Maintenant, nous savons pourquoi la gueule de bois n’est pas la même pour tout le monde

Maintenant, Nous Savons Pourquoi La Gueule De Bois N'est Pas

Des mécanismes biologiques et des facteurs psychologiques peuvent influencer notre réaction, ainsi que le temps nécessaire pour se remettre des plaintes associées à la consommation d’une dose excessive d’alcool.

Maintenant nous savons pourquoi la gueule de bois nest pas

Après une bonne soirée, se réveiller avec une gueule de bois, également appelée gueule de bois ou symptômes de la gueule de bois, est à bien des égards désagréable, en raison des nombreux désagréments qui peuvent survenir après une consommation excessive d’alcool. Les maux de tête, les nausées, la faiblesse et les douleurs à l’estomac sont parmi les séquelles les plus courantes, même si tout le monde ne les vit pas de la même manière : certaines personnes peuvent se sentir plus mal, d’autres mieux, et d’autres encore (si elles ont de la chance) peuvent même ne ressentir aucune conséquence négative. Cette réaction différente, appelée variabilité subjective à la gueule de bois, fait l’objet de plusieurs études, qui estiment qu’environ 5% des personnes ne peuvent manquer de ressentir la gueule de bois classique, soulignant comment cette différence n’est pas seulement liée à la quantité d’alcool ingérée, mais comprend une série de mécanismes biologiques et psychologiques capables d’influencer ce que nous vivons.

Mécanismes biologiques et gueule de bois

La manière et le temps qu’il nous faut pour nous remettre d’une gueule de bois varient en fonction de plusieurs facteurs biologiques, notamment la prédisposition génétique, l’âge, le sexe, ainsi que la prise simultanée d’aliments, de médicaments ou de drogues. Certaines recherches suggèrent que les personnes atteintes d’une variante du gène ALDH2 peuvent avoir une gueule de bois plus grave, car la variante limite la dégradation de l’acétaldéhyde (qui est formé à partir de l’oxydation initiale de l’alcool éthylique dans le foie par l’enzyme alcool déshydrogénase), entraînant une une plus grande accumulation de cette substance, responsable de nombreux maux de gueule de bois.

D’autres études montrent que la gravité de la gueule de bois diminue avec l’âge et varie selon le sexe, même avec la même quantité d’alcool consommée, et que les buveurs plus jeunes (18 à 25 ans) peuvent présenter des symptômes plus graves que les buveuses plus jeunes. Cependant, la raison de ces différences est actuellement inconnue.

En général, une personne de poids normal se débarrasse d’environ 6 grammes d’alcool par heure, si l’on considère qu’une canette de bière de 330 ml, un verre de vin de 125 ml ou un verre de liqueur de 40 ml contiennent environ 12 grammes, le corps prend environ 2 heures pour le nettoyer. Ainsi, pour disposer d’un demi-litre de vin ou de quatre petits verres de liqueur, il faudra environ 8 heures.

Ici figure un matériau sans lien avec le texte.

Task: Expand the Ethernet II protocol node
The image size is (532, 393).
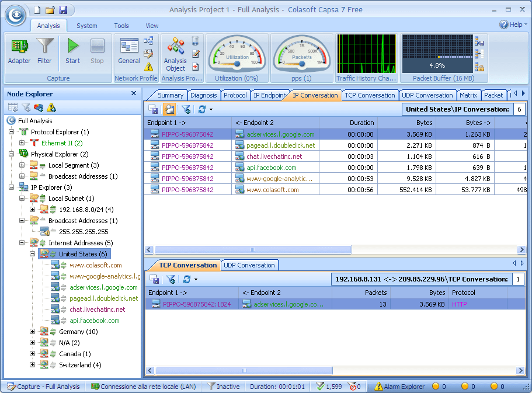Action: pyautogui.click(x=22, y=143)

Facteurs psychologiques affectant la gueule de bois

Même certains traits psychologiques peuvent être liés aux symptômes que nous ressentons après une gueule de bois, tels que l’anxiété, la dépression, le niveau de stress et même la personnalité. L’extraversion, par exemple, qui est un trait de personnalité généralement caractérisé par le fait d’être grégaire et associé à des comportements de consommation excessive d’alcool chez les étudiants, ne semble pas être liée à une pire gueule de bois, malgré les preuves que la consommation excessive d’alcool plus fréquente est liée à une gueule de bois plus grave. expériences.

L’anxiété, la dépression et le stress sont également liés à des gueules de bois plus graves. « Chacune de ces humeurs – explique dans un article sur La conversation Professeur Craig Gunn, maître de conférences en sciences psychologiques à l’Université de Bristol et premier auteur d’une étude récente sur les effets de la gueule de bois alcoolique sur la régulation des émotions – il est associé à un « biais négatif », c’est-à-dire une tendance à interpréter le monde de manière plus négative. Nos résultats montrent également que la gueule de bois a tendance à amener les gens à interpréter le monde de manière plus négative. En conséquence, la gueule de bois peut exacerber ce biais négatif, conduisant certaines personnes à se sentir plus mal que d’autres.”.

Il est donc possible que la façon dont nous traitons les situations défavorables sous-tende la variation des différentes expériences après une gueule de bois. « La recherche montre que les personnes ayant des scores élevés de catastrophisation de la douleur signalent des gueules de bois plus graves, ce qui suggère qu’elles se concentrent sur leurs symptômes négatifs et les amplifient peut-être. ajouta le professeur Gunn. D’autres études ont également montré que les personnes qui ont tendance à gérer leurs problèmes en les ignorant ou en les niant ont tendance à avoir la gueule de bois pire.”.